President Obama is fond of saying that there is no silver bullet to bringing down gasoline prices. On Tuesday, however, he went into the silver bullet business.
With gas prices high and an election looming, the president announced a very public “crackdown” on “those who manipulate the market for private gain at the expense of millions of working families.” He asked Congress to spend $52 million on more oversight, to allow regulators to set higher capital requirements in oil markets, and to mandate a few other steps. Many of the policies Obama proposed are fine — technology upgrades at the Commodity Futures Trading Commission, for example. Yet the administration can’t offer any satisfying explanation for why they are so necessary as to require emergency congressional action. The only emergency seems to be a mindless election-year war over who’s to blame for sustained high gas prices — a question for which Obama himself has repeatedly given the most reasonable answer: those shadowy actors called supply and demand.

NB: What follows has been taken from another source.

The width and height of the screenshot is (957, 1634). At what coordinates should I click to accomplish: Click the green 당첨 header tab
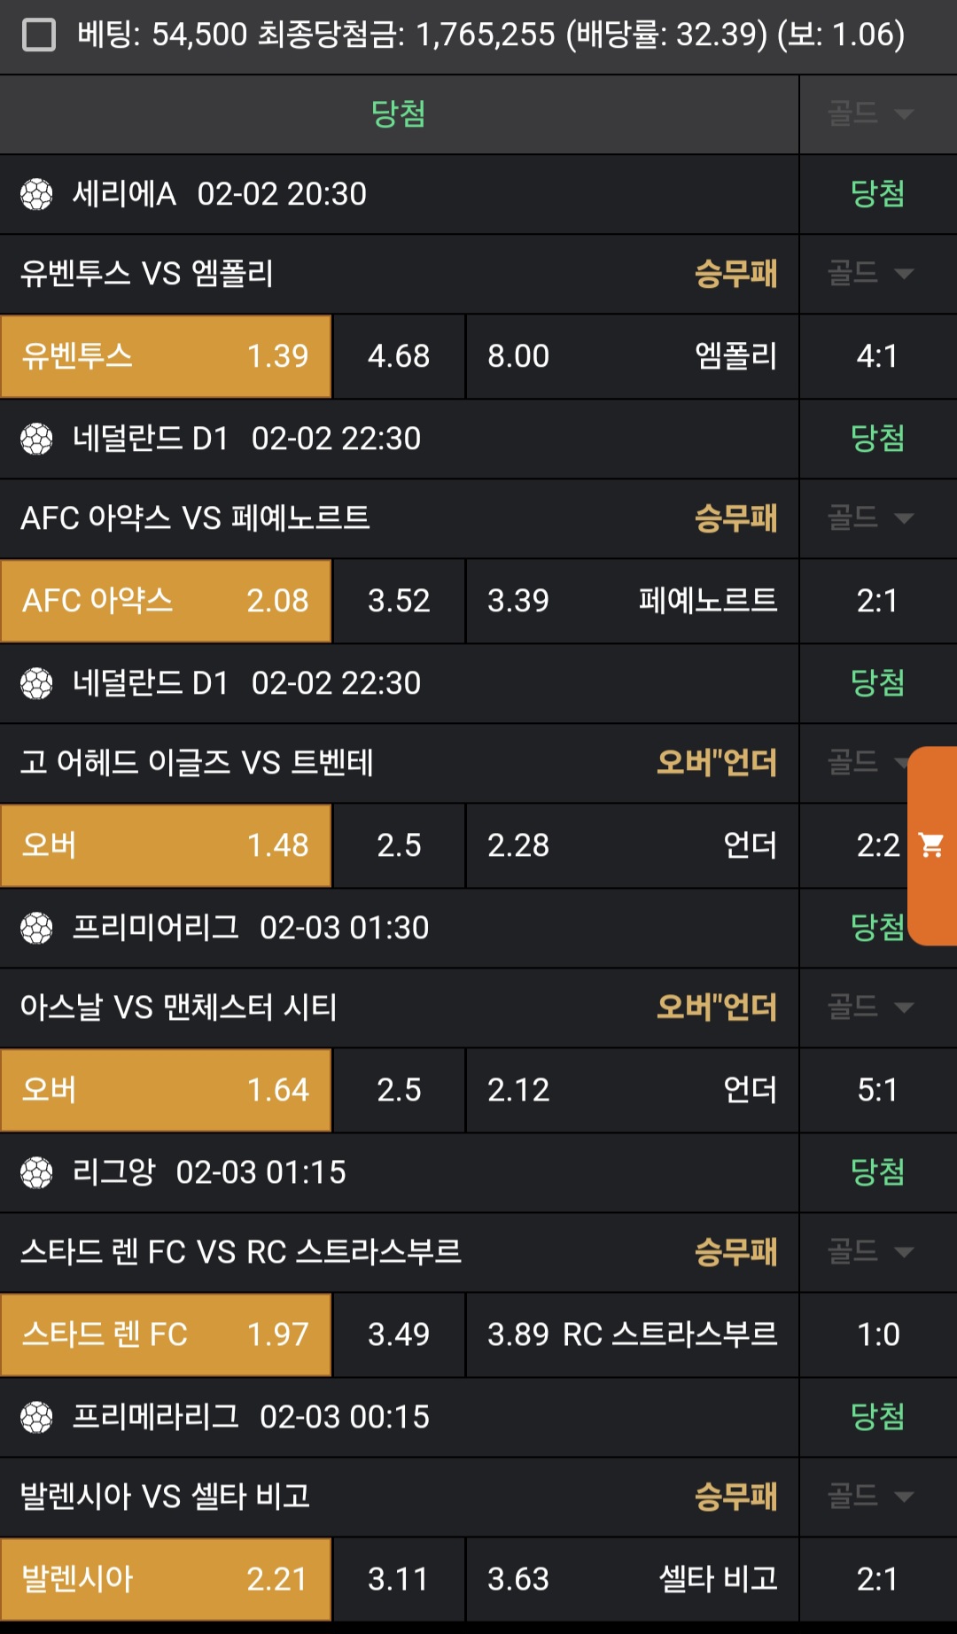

The White House insisted Tuesday that high volume and volatility in oil markets suggest regulators need more tools to monitor and control them. But a senior administration official deflected questions about whether regulators have detected any hint of manipulation and would not give an example of the sort of rigging the president suspected regulators might find with more resources.
America, after all, has been down the blame-price-manipulators road before. In 2006, President Bush ordered an investigation into gas-price gouging that had trouble finding even credible complaints of price manipulation. In 2008, the CFTC found that speculation wasn’t systematically driving gas-price increases.
Recent history shows that gas prices over time depend on a range of factors, predominantly supply and demand fundamentals, that the U.S. government can’t easily control. And even if bona fide Wall Street manipulation were a primary force moving prices, The Post’s Brad Plumer points out, the United States alone can’t police the world market. As the president has said, the real answer is not to give voters hope in false solutions — which Obama’s rhetoric Tuesday can’t help but do — but to slowly but surely get America off oil.